--- START SELECTION ---

He cries out 'Oh love what hast thou done! what wonders hast thou wrought!'

2. Love and the Wisdom of God🔗

Davies describes divine wisdom as 'the sagacity of love' because it devises 'schemes for communicating itself in the most advantageous, beneficent, and honourable manner, so as to promote the good of the great whole or collec­tive system of creatures' by means of creation, providence, redemption and, even by judgment. 'Displays of divine wisdom' are 'signatures of divine love'. Clearly, he neither minimises nor cancels out judgment or punishment by magnifying love.

3. Love and the Power of God🔗

Power is but 'the omnipotence of love'. The might which was required to create and sustain such an amazing world as comprehends 'the meanest vital particle of being (and) the most exalted archangel' was also necessary 'to open a channel in which the overflowing ocean of love might extend itself and diffuse its streams'. Divine power is the 'acting hand ... the servant of love, to perform its orders, and execute its gracious designs.' There is no room for anything approaching naked or blind force in Davies' thinking or presentation of God.

--- END SELECTION ---
--- START GIVEN RECORDS ---

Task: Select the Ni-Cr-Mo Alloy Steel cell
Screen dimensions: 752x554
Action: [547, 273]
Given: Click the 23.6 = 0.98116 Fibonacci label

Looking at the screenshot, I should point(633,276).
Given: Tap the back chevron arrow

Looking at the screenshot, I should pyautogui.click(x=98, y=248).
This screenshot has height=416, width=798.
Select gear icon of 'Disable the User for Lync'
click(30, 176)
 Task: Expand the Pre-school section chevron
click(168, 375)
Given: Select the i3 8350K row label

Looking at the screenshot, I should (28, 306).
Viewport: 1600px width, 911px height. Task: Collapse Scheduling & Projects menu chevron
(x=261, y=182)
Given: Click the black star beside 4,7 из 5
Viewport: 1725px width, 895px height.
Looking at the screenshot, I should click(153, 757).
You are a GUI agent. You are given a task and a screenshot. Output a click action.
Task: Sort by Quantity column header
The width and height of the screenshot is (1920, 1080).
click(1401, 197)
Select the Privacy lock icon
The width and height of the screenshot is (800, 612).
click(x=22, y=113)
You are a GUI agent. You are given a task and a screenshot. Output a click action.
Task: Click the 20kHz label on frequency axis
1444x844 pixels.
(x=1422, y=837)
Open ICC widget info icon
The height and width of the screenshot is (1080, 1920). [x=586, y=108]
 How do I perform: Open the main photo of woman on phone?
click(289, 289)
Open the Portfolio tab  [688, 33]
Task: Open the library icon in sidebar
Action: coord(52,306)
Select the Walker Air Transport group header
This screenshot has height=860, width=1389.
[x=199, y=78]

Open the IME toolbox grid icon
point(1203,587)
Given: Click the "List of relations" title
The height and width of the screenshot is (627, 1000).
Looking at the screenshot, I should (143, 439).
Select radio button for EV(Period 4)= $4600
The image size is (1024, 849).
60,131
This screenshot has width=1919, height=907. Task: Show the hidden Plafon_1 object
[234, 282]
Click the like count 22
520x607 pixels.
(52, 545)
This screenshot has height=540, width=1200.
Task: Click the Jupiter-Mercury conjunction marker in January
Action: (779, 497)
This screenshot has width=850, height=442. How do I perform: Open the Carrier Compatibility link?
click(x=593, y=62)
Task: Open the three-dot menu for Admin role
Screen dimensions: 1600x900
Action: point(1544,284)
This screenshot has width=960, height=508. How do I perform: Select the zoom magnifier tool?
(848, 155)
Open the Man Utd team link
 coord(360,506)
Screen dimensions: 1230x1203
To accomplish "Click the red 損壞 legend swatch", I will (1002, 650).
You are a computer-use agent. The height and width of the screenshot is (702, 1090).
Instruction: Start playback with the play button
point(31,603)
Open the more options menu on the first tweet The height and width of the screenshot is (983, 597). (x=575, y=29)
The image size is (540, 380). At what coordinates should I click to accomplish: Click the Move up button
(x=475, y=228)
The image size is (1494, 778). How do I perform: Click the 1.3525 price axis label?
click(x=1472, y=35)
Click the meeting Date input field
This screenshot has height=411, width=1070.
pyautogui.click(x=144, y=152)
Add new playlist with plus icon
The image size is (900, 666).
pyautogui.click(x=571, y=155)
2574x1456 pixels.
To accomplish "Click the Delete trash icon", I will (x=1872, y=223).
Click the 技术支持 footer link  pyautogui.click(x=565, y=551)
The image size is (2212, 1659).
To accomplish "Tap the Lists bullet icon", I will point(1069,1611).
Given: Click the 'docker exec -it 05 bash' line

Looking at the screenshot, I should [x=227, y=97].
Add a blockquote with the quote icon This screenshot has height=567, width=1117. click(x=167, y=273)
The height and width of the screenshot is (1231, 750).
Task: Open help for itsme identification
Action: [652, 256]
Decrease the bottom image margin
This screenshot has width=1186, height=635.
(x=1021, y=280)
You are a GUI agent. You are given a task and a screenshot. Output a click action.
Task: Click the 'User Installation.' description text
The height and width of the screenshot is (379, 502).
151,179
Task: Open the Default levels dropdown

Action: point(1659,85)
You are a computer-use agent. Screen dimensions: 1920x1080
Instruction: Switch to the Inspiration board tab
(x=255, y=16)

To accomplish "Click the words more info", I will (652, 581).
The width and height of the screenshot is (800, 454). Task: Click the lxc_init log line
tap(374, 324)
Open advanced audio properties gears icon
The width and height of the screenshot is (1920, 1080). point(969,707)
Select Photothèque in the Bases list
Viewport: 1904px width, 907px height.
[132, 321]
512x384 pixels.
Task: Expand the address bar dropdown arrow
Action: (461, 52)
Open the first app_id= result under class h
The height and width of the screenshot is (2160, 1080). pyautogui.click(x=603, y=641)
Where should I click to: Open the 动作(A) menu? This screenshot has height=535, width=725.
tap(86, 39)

--- END GIVEN RECORDS ---

▶ [GIVEN REQUEST 1] Write out the passage on Davies and divine love from "3. Love and" up to and including "presentation of God.".
▶ [GIVEN REQUEST 2] Lay out the records as a numbered list, from their first line up to and including the line with "click(x=22, y=113)", omitting blank lines.

▶ [EXERCISE ANSWER 1]
3. Love and the Power of God🔗

Power is but 'the omnipotence of love'. The might which was required to create and sustain such an amazing world as comprehends 'the meanest vital particle of being (and) the most exalted archangel' was also necessary 'to open a channel in which the overflowing ocean of love might extend itself and diffuse its streams'. Divine power is the 'acting hand ... the servant of love, to perform its orders, and execute its gracious designs.' There is no room for anything approaching naked or blind force in Davies' thinking or presentation of God.

▶ [EXERCISE ANSWER 2]
1. Task: Select the Ni-Cr-Mo Alloy Steel cell
2. Screen dimensions: 752x554
3. Action: [547, 273]
4. Given: Click the 23.6 = 0.98116 Fibonacci label
5. Looking at the screenshot, I should point(633,276).
6. Given: Tap the back chevron arrow
7. Looking at the screenshot, I should pyautogui.click(x=98, y=248).
8. This screenshot has height=416, width=798.
9. Select gear icon of 'Disable the User for Lync'
10. click(30, 176)
11.  Task: Expand the Pre-school section chevron
12. click(168, 375)
13. Given: Select the i3 8350K row label
14. Looking at the screenshot, I should (28, 306).
15. Viewport: 1600px width, 911px height. Task: Collapse Scheduling & Projects menu chevron
16. (x=261, y=182)
17. Given: Click the black star beside 4,7 из 5
18. Viewport: 1725px width, 895px height.
19. Looking at the screenshot, I should click(153, 757).
20. You are a GUI agent. You are given a task and a screenshot. Output a click action.
21. Task: Sort by Quantity column header
22. The width and height of the screenshot is (1920, 1080).
23. click(1401, 197)
24. Select the Privacy lock icon
25. The width and height of the screenshot is (800, 612).
26. click(x=22, y=113)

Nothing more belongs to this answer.